If you need an alderman in East Village, who would you call? The neighborhood covers only about a half square-mile but falls within three Chicago wards. The East Village Association would like to change that.
The City Council is now redrawing its ward boundaries, as required after each U.S. Census. The council's Committee on Committees, Rules and Ethics sets the process. EVA this month asked Ald. Richard Mell (33rd), the committee chair, to keep East Village within a single ward.
"As a result of being represented by 3 different Alderman we find it very difficult to develop plans and processes to fulfill the goals of EVA to improve our neighborhood," wrote Greg Nagel, EVA's president, in a letter to Mell.
Your voting address and your neighbors' may well be in different wards. Much of East Village is in the 1st Ward of Ald. Proco Joe Moreno. However, Moreno says boundaries are likely to move west to reflect a Latino population shift.

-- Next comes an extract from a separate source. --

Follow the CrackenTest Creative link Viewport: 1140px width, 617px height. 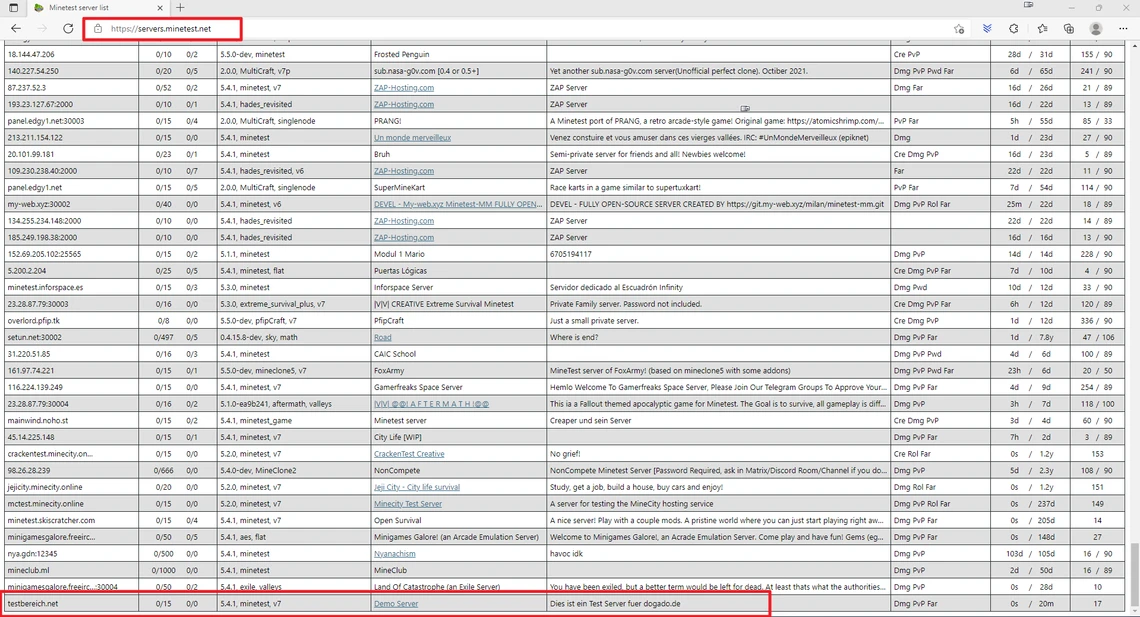409,454
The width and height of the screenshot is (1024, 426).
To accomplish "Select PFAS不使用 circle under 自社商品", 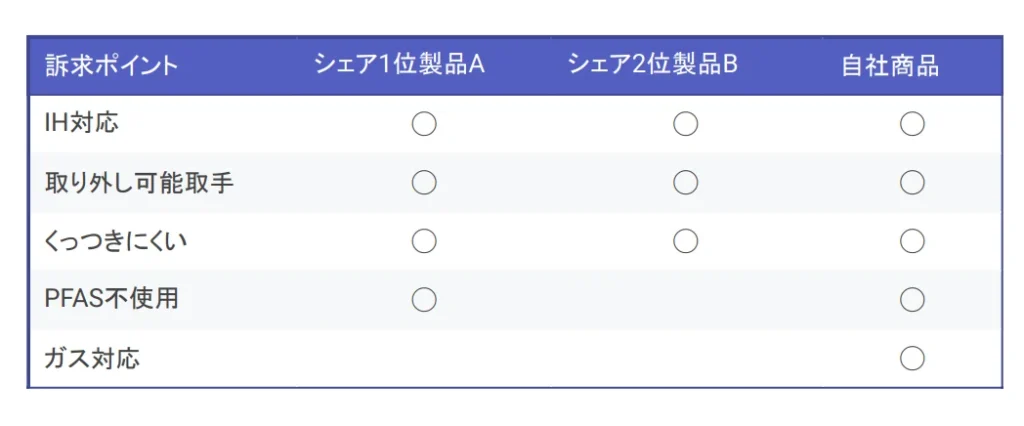I will click(x=911, y=299).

Ald. Walter Burnett's 27th Ward now covers much of the Eckhart Park area east of Ashland Avenue, including the redevelopment site at St. Boniface Church. Meanwhile, Scott Waguespack's 32nd Ward includes the growing Damen Avenue corridor of small businesses, brick cottages and rehabbed apartments.
With no single alderman responsible for East Village development, EVA must make sure their City Council representatives focus beyond Lakeview, Logan Square or Old Town. EVA volunteers must reach out to each of them them, encourage consultation with the group on West Town issues, and try to get everyone on the same page.
Which ward would be the best fit for East Village? Nagel notes that Waguespack's orderly approach to development comes closest to EVA's. When he took office in 2007, Waguespack established detailed zoning guidelines and development protocols that EVA quickly adopted as its own.
"This has closely aligned our community's vision for development with that of the 32nd Ward, and thus it would be beneficial if all of our community was included in the 32nd Ward," Nagel's letter states. The request specifies the EVA boundaries of Division Street and Milwaukee, Chicago and Damen avenues.
The new ward map is due Dec. 1, but Maya Solis, speaking for Ald. Danny Solis (25th) of the city council’s Hispanic caucus, tells Chicago Journal that the deadline likely won't be met. Solis and Moreno are both holding ward remap meetings this week.
Prompting the new wards are are 2010 Census results that reflect a smaller Chicago with a growing Hispanic population. A map drafted by the Hispanic caucus would concentrate Latino influence within the 1st Ward, according to the Chicago Sun-Times. Any ward map must follow federal election law that preserves black and Hispanic representation.
The new wards will need 41 out of 50 City Council votes. If 10 aldermen back a different set of boundaries, Chicago voters would choose one of the maps in the March 20 presidential primary election.